JF Ptak Science Books Quick Post
1502 tr. Ordynarye of Crysten Men (de Worde) iv. xxii. sig. ff.iii, Suche synne is named yronie, not that the whiche is of grammare, by the whiche a man sayth one and gyueth to vnderstonde the contrary. -- Oxford English Dictionary, in an example of the earliest usage of "irony" in English.
I wonder if there are such things as "small" and "big" ironies? Perhaps it is more a question of small and big wonders.
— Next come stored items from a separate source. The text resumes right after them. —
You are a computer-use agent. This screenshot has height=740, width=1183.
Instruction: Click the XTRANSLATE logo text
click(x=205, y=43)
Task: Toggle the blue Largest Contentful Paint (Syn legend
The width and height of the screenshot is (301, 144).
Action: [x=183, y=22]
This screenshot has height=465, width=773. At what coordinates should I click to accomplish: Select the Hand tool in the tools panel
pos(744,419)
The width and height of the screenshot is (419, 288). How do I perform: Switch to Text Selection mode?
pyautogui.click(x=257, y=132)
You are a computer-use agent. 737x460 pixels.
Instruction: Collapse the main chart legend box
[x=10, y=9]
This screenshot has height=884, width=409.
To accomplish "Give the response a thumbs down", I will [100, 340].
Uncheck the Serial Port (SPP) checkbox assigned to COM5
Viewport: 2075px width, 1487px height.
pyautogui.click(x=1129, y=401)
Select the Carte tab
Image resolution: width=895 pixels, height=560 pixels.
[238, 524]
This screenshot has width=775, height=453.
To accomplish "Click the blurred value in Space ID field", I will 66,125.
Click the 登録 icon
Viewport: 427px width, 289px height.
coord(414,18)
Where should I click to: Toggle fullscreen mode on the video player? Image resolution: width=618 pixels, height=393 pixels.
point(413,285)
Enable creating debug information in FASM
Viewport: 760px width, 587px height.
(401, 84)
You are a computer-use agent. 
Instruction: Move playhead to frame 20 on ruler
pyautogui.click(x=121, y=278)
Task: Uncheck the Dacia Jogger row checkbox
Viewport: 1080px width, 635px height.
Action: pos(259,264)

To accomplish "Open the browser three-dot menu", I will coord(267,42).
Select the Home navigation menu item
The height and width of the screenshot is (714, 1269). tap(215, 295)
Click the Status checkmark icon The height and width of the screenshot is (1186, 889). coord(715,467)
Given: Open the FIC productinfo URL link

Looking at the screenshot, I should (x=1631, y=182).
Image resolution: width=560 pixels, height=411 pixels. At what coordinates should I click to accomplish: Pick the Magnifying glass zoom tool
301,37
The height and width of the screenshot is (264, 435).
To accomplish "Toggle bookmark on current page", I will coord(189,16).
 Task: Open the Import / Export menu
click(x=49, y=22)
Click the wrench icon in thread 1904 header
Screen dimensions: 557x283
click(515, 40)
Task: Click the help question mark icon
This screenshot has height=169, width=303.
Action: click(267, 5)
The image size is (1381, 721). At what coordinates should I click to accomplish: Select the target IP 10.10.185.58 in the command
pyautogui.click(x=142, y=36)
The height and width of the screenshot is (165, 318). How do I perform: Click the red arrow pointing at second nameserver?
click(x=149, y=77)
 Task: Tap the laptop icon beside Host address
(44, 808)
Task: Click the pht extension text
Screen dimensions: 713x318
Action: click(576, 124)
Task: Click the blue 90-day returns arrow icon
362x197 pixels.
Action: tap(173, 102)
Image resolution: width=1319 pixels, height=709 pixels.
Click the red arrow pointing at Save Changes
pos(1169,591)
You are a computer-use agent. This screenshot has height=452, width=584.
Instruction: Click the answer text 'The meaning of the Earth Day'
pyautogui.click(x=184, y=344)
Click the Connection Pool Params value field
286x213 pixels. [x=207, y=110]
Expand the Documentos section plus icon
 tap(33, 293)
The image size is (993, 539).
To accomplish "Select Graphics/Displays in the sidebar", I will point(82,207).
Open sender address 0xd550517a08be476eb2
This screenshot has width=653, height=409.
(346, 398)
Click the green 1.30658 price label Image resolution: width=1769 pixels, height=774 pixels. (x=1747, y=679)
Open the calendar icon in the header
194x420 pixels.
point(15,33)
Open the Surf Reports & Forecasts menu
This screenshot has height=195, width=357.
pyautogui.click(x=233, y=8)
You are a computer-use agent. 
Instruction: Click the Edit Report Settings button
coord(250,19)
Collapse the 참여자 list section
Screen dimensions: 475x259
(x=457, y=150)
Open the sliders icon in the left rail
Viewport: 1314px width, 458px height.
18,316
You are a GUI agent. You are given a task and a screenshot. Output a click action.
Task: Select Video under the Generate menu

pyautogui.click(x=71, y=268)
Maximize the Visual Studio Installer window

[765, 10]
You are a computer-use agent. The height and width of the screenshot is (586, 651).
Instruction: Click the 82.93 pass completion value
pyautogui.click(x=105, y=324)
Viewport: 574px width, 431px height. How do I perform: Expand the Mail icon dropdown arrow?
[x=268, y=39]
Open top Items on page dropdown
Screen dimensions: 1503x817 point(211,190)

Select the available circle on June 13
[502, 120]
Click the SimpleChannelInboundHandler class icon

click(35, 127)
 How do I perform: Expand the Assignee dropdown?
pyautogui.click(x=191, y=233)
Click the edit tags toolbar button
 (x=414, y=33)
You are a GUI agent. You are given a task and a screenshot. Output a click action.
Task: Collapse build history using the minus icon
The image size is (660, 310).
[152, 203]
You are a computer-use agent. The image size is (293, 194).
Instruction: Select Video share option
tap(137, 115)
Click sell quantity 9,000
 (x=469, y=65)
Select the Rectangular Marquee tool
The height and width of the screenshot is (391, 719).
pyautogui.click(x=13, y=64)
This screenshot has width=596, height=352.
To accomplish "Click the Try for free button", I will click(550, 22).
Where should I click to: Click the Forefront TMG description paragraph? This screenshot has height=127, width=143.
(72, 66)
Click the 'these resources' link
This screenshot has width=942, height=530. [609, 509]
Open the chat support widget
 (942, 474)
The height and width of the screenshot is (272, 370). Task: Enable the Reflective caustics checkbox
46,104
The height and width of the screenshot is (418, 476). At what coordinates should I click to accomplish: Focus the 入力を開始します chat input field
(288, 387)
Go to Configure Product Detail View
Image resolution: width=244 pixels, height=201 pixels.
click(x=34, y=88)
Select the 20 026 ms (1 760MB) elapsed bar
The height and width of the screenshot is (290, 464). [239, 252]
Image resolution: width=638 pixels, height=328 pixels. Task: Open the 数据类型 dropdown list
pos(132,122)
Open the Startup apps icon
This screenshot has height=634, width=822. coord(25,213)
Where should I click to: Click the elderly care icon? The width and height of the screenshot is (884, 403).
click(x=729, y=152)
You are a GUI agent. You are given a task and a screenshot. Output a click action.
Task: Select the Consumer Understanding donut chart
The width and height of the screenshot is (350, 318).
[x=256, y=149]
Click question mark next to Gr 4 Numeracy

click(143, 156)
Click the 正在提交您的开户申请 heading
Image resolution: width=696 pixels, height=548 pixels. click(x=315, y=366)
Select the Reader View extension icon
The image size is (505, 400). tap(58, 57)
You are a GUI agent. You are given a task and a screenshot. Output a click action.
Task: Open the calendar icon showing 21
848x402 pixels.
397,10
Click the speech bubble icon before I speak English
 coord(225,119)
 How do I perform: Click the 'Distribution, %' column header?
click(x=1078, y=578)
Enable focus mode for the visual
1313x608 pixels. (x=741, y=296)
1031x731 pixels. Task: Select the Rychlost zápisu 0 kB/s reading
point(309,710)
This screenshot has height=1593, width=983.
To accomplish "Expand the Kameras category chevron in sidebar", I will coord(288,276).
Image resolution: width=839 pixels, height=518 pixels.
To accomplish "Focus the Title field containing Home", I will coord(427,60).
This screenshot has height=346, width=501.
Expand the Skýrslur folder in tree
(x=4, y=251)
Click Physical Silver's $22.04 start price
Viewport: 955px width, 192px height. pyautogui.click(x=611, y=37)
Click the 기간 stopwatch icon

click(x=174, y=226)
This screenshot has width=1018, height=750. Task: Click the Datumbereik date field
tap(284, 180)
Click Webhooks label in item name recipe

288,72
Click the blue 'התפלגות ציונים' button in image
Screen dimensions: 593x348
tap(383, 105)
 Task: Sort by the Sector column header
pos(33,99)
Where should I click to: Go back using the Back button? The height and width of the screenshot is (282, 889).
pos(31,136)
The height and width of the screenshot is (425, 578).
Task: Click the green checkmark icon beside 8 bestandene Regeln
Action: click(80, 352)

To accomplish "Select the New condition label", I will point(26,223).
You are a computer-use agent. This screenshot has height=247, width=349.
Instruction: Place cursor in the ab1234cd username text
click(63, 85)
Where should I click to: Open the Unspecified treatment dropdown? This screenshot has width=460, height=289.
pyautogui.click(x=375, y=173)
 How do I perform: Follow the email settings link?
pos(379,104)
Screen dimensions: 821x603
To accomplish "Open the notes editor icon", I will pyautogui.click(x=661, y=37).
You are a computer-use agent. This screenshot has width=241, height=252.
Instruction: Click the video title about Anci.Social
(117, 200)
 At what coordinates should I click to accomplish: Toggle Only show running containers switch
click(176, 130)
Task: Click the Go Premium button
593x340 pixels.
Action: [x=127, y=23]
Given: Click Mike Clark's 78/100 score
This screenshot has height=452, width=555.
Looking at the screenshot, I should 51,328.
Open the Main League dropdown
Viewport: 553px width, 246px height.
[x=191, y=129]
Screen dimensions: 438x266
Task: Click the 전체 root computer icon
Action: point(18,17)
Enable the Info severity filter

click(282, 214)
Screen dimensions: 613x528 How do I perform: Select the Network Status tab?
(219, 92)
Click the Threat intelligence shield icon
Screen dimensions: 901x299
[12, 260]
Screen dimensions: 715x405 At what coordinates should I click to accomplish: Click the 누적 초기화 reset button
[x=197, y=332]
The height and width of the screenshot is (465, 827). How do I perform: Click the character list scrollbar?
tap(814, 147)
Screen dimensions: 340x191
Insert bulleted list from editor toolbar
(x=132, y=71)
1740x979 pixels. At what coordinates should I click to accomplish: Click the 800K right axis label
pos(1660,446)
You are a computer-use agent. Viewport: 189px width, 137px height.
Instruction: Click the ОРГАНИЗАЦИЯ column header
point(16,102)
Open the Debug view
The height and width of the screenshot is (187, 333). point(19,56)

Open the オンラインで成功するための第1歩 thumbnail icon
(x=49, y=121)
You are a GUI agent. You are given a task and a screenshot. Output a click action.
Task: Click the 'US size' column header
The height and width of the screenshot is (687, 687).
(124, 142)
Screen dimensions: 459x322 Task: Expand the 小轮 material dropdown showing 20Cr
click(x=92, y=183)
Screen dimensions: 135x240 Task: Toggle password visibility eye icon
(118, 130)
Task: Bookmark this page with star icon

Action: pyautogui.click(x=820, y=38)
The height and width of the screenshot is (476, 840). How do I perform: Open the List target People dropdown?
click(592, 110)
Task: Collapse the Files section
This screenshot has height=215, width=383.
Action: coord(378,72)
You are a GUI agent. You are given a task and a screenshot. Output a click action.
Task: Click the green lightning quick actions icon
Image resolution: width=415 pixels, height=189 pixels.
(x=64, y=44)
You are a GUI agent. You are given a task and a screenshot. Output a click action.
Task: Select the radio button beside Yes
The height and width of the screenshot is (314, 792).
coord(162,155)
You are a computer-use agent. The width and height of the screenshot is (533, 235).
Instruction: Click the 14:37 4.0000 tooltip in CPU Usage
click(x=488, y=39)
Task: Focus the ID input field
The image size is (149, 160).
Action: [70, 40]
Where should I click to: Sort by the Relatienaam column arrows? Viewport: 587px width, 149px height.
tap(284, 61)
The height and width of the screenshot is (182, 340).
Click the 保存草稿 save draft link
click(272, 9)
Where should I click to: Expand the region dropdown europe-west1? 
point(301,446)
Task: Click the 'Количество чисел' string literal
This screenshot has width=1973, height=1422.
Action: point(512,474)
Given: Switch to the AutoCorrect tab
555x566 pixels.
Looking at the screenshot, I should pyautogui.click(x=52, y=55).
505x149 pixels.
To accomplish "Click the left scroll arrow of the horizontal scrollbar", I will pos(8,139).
In any event, the Unselfish Society of this pamphlet refers to a eugenics Society, or eugenics in general, and was part of a Socratic dialog in the pamphlet concerning eugenic principles and education. It feels more like backlash of theatrical Shavian wit, what with the eugenics folks being about as far removed from principles of un-selfishness as possible. Or perhaps they are interested in "unselfishness" as a principle expressed by others in order to better the genetic and societal lot of the more-privileged people. But the expectation of unselfishness in others is not being unselfish in yourself, unless you're Ayn Rand. And in this instance we're talking about the so-called "positive" eugenics, and not the "negative" one, where there is an enforced elimination of what is deemed (by them) to be society's "weak links". "Unselfishness" is not a currency expected (and sometimes extracted) from others and used for yourself.
1883 F. Galton Inquiries into Human Faculty page 44. "The investigation of human eugenics, that is, of the conditions under which men of a high type are produced."